Somehow the display is unable to decide whether it is showing 506 (!!) artists out of 505 or maybe out of 504 artists (both seem to be mathematically impossible). The behavior is exactly the same for all clients (Android, iOS and Windows).

(¹ note that installing the ffmpeg static binary doesn’t work as advertised for ffmpeg-git-20240629-amd64-static with md5 95c383c030917837143e0cc6e339e322, it still reports missing codecs)


UPDATE @daniel

Sadly a lot is still broken. I removed any mp3s again, just to be sure it wasn’t interfering in some way. I also noticed on album banned/tagger “corruption” (I may have manually tagged this at one point, I don’t recall). However, no matter how oft I “Force Rescan” all shares, and despite reboots, the tagged/banned album stuck around.

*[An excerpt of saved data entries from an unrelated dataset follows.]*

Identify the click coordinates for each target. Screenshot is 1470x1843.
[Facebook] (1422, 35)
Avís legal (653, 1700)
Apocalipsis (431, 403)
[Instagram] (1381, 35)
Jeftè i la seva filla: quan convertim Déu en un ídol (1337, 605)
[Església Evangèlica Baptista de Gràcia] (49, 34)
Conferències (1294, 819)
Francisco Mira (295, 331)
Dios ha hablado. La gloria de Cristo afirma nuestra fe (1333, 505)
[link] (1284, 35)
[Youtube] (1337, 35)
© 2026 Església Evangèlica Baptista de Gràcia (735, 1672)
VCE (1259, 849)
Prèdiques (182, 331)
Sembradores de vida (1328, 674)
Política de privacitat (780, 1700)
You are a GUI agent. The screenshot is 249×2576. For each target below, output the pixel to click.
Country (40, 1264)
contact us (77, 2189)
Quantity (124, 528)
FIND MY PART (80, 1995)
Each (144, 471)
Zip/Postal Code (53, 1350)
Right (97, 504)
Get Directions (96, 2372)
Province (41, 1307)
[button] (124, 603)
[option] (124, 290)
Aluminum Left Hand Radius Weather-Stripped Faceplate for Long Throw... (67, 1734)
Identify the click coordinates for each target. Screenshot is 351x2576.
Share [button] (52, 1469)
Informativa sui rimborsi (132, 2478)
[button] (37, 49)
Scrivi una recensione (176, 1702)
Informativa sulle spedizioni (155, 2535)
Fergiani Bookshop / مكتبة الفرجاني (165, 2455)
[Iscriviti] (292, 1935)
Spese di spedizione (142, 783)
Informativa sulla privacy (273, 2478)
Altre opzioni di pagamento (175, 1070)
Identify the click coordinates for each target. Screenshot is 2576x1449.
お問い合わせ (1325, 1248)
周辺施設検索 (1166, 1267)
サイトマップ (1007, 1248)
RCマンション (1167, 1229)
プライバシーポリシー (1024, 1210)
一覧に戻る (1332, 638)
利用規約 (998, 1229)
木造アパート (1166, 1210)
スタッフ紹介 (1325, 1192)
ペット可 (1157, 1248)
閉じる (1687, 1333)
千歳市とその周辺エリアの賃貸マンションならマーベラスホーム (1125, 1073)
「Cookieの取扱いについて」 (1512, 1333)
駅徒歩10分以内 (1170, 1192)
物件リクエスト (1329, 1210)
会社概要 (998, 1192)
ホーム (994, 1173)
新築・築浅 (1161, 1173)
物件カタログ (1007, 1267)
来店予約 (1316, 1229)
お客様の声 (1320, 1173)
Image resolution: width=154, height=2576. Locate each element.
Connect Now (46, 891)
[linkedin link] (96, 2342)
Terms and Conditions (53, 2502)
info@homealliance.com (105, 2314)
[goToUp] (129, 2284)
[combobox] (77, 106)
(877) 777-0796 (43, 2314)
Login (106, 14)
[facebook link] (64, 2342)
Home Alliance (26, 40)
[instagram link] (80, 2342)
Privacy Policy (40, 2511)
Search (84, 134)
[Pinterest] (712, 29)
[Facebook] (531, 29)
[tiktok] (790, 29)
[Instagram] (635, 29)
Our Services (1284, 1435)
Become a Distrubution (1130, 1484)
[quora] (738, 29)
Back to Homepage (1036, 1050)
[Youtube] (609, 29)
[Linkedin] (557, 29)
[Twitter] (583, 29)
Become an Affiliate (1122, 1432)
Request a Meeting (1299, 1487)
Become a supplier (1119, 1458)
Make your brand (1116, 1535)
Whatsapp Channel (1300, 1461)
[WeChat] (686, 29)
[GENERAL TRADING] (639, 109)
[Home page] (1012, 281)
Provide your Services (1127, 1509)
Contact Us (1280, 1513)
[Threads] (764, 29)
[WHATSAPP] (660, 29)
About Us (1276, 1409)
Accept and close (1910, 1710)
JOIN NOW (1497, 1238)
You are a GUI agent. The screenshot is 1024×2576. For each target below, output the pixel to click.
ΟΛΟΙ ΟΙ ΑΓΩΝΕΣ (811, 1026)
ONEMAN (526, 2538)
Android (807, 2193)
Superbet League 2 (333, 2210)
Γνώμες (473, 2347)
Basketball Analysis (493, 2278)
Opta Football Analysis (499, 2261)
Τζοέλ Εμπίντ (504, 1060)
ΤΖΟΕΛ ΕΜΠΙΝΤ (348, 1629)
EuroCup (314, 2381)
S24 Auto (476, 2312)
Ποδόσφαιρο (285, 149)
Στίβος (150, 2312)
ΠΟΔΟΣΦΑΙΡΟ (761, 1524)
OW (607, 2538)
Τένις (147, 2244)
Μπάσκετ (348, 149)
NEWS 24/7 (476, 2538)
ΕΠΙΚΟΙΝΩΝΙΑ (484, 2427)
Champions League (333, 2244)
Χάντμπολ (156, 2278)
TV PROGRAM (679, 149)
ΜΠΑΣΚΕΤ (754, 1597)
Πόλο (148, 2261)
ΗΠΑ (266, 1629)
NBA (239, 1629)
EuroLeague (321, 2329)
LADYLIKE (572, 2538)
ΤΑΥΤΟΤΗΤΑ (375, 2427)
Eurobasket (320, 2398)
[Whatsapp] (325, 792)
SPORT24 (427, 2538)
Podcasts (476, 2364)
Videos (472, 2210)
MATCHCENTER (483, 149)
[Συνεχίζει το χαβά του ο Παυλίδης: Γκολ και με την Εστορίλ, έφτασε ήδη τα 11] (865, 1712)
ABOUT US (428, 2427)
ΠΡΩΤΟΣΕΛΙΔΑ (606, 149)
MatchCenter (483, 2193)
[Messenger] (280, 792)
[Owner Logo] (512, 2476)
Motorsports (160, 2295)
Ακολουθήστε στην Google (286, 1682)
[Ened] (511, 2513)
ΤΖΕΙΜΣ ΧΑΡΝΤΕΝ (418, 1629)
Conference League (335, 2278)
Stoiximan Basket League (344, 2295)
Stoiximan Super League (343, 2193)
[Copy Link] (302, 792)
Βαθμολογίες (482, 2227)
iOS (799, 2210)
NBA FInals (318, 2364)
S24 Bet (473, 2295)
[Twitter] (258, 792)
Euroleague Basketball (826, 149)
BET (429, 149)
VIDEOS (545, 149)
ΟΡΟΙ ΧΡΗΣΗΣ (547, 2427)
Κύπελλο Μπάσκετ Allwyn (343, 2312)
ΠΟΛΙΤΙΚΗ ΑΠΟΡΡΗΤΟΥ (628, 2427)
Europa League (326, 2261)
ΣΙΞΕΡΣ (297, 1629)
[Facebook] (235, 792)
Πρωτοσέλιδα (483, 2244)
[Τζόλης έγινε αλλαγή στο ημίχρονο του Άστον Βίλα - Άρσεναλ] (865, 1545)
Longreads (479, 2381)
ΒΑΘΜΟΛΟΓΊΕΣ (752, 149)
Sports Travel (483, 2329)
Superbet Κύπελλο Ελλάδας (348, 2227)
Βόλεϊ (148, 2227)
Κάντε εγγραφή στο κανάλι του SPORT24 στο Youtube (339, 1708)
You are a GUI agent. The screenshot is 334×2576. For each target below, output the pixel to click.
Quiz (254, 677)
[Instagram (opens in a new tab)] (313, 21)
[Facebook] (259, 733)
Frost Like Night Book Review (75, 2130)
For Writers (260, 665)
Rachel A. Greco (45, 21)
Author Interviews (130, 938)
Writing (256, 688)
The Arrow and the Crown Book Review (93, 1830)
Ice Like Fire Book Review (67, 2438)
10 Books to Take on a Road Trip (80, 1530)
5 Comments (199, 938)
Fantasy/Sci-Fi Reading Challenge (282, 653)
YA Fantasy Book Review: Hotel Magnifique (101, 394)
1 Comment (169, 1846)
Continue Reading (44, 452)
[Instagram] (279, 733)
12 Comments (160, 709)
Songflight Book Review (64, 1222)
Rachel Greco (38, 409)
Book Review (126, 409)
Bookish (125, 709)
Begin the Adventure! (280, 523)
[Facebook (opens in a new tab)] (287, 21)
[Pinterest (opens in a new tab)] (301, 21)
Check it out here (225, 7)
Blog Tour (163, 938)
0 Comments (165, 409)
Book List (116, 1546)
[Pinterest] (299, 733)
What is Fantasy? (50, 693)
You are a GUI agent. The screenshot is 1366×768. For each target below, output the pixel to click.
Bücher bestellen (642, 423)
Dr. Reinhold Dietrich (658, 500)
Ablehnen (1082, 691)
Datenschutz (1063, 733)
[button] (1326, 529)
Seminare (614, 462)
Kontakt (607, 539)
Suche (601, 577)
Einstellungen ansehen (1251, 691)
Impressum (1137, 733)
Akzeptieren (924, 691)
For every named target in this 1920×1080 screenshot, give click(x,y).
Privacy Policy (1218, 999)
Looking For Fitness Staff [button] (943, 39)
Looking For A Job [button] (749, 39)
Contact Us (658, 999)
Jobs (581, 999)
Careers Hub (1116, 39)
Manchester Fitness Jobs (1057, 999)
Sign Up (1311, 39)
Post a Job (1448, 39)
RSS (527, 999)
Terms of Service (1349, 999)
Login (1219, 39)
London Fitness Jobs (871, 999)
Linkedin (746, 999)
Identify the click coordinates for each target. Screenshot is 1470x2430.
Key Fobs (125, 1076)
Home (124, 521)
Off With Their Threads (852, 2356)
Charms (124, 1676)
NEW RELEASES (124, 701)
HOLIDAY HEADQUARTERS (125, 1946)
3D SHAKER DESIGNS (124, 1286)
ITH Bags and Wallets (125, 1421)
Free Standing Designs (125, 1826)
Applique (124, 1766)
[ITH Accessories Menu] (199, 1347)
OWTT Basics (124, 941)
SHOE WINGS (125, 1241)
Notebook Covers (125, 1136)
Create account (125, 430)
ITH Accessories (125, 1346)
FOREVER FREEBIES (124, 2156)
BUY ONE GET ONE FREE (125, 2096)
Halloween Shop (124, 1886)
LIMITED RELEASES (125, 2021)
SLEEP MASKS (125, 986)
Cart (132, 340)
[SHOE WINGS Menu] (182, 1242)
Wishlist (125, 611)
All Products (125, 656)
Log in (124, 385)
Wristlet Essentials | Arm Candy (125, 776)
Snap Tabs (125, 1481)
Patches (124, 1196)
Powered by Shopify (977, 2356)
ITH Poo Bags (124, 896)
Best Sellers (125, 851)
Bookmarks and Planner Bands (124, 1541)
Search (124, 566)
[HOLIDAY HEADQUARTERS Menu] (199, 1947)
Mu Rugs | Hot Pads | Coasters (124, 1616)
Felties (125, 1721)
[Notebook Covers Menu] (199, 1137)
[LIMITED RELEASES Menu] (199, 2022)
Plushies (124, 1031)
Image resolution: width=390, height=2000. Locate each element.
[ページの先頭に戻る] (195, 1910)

It finally disappeared only when I unbanned the album…

Now, the artist count jitters between 504 out of 502/503. Clicking any artist gives zero UI response - just the “Loading Artist…” spinner.

Showing History does the same - no result. To top it off, since last two reboots I’m unable to play back any track, regardless of source (local share or Qobuz). It has worked since I moved to ROCK, as noted earlier.

I have uploaded the logs (rock-logs.zip) to the uploader page.

Really hope we can salvage my listen stats and MUSE settings. I’m ready to nuke the DB for other purposes and just reimport everything from scratch. This is taking a lot of energy. Frankly it’s ruining my Roon experience. Roon has been completely broken for quite a while now.

And just like that, I decided to try another server restart, this time with the fileshares disabled. Now I can playback tracks, again, still after re-enabling the fileshares. History shows again.

However, I can still not show any artist view via the artist browser. After a LOOONG wait (at least a minute or even 2) the top banner of the artist page sometimes appears, but no other content, and still the spinner. Second attempt (to make a screenshot) didn’t even show the banner even after 7 minutes.

Hopefully this might give new leads. Something particular is afoot related to Artists in the db index, less around images this time. I always restart from the same Jan 26th backup, for reproducibility.